Copy every line of text in the entries below word for word, omitting the pictures.

[Supplied records]
+---+
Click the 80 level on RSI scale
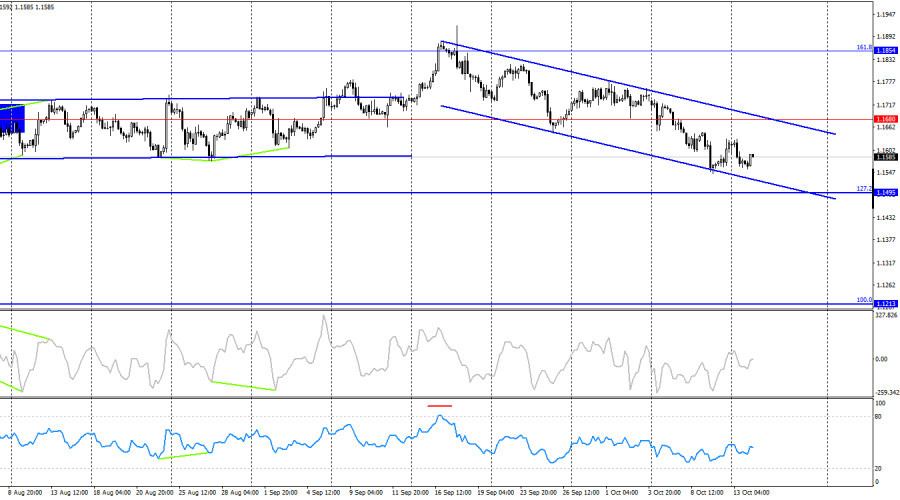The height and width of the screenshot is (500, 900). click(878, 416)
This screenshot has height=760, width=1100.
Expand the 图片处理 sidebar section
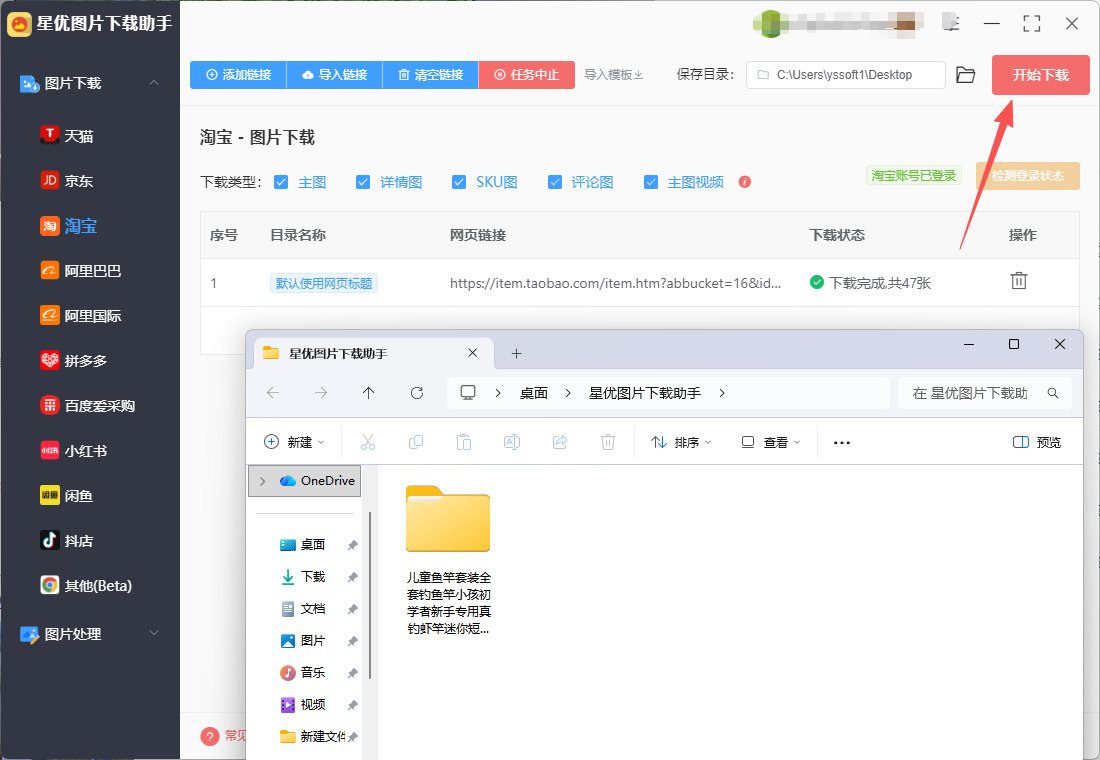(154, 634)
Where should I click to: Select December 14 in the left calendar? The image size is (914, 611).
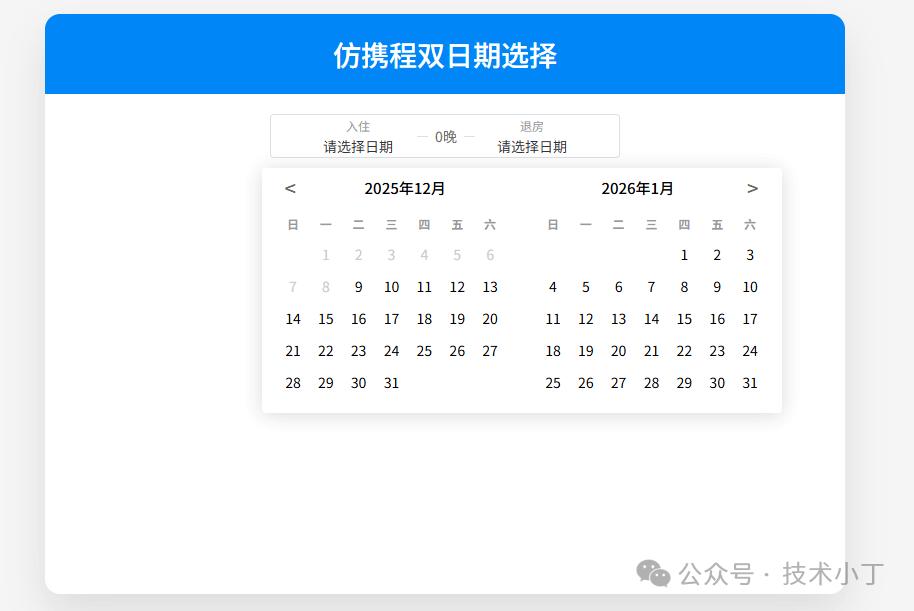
+---+
[Problem solution]
Click the 80 level on RSI scale
The height and width of the screenshot is (500, 900). click(878, 416)
This screenshot has height=760, width=1100.
Expand the 图片处理 sidebar section
(154, 634)
Where should I click to: Select December 14 in the left calendar? The image size is (914, 611).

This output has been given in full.